How a parent’s gestures encourage language development

Gestures are a natural part of our communication- if you don’t believe me try to talk with your hands restricted! When parents are talking to their young children, they often modify their gestures to make it easier for a child to understand. For example, parents use more complementary examples (pointing and naming) and they use them more frequently than when talking to other adults. By 12 months, most children can follow an adult’s point to a target object (e.g. a toy or picture in a book).

Research shows us that parents who gesture more have children who also gesture more themselves (Namy et al., 2000). Parent gestures and gesture combinations also help children learn new words (Kinnane, 2016) and can be a predictor of children’s later vocabulary development (Pan et al. 2005).

How to Support Gesture Development

  • Model, Model, Model (point to pictures in books, things on a walk and in the grocery store, model requesting what they want)
  • Bubbles are a great fine motor task to practice using the index finger.

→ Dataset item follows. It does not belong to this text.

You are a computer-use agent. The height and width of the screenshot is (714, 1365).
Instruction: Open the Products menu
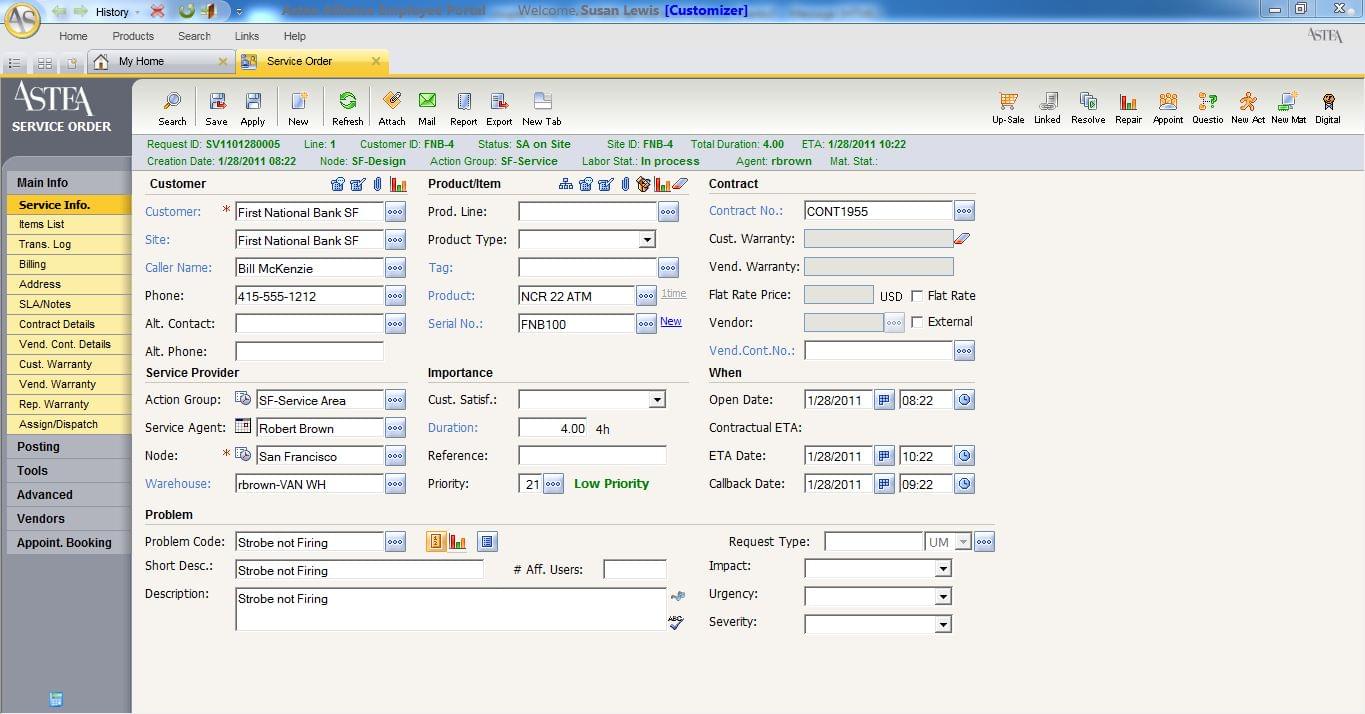coord(133,36)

Popping bubble wrap is another great way to work on those skills.
  • Respond to their pointing. Label what they see, ask simple questions, or describe.
  • Choose one gesture a week to focus on. The 16 Gestures by 16 Months (in references) is a great resource to help you choose what to focus on! Overtime you will find yourself more naturally using these gestures with your child.
  • Play Simon Says using gestures

References:

  • Iverson, J.M. & Goldin-Meadow, S. (2005). Gesture paves the way for language development. Psychological Science, 16, 368-371.
  • Kinnane, David. “Why I Tell Parents to Point at Things to Help Late Talkers to Speak.” Banter Speech & Language, 29 Aug. 2016, http://www.banterspeech.com.au/why-i-tell-parents-to-point-at-things-more-often-to-help-their-late-talkers-to-speak/.
  • Lowry, Lauren. “What’s the Point of Pointing?” The Hanen Centre, http://www.hanen.org/Helpful-Info/Articles/What’s-the-Point-of-Pointing-.aspx.
  • “16 Gestures by 16 Months.” First Words Project, 2014, firstwordsproject.com/about-16by16/.
  • Lüke, C., Grimminger, A., Rohlfing, K. J., Liszkowski, U., & Ritterfeld, U. (2017). In Infants’ Hands: Identification of Preverbal Infants at Risk for Primary Language Delay. Child Development, 88(2), 484-492.
  • Namy, L.L., Acredolo, L. & Goodwyn, S. Verbal Labels and Gestural Routines in Parental Communication with Young Children. Journal of Nonverbal Behavior 24, 63–79 (2000). https://doi.org/10.1023/A:1006601812056
  • Pan, B.A. , Rowe, M.L. , Singer, J.D. & Snow, C.E. (2005). Maternal correlates of growth in toddler vocabulary production in low-income families. Child Development, 76(4), 763-782.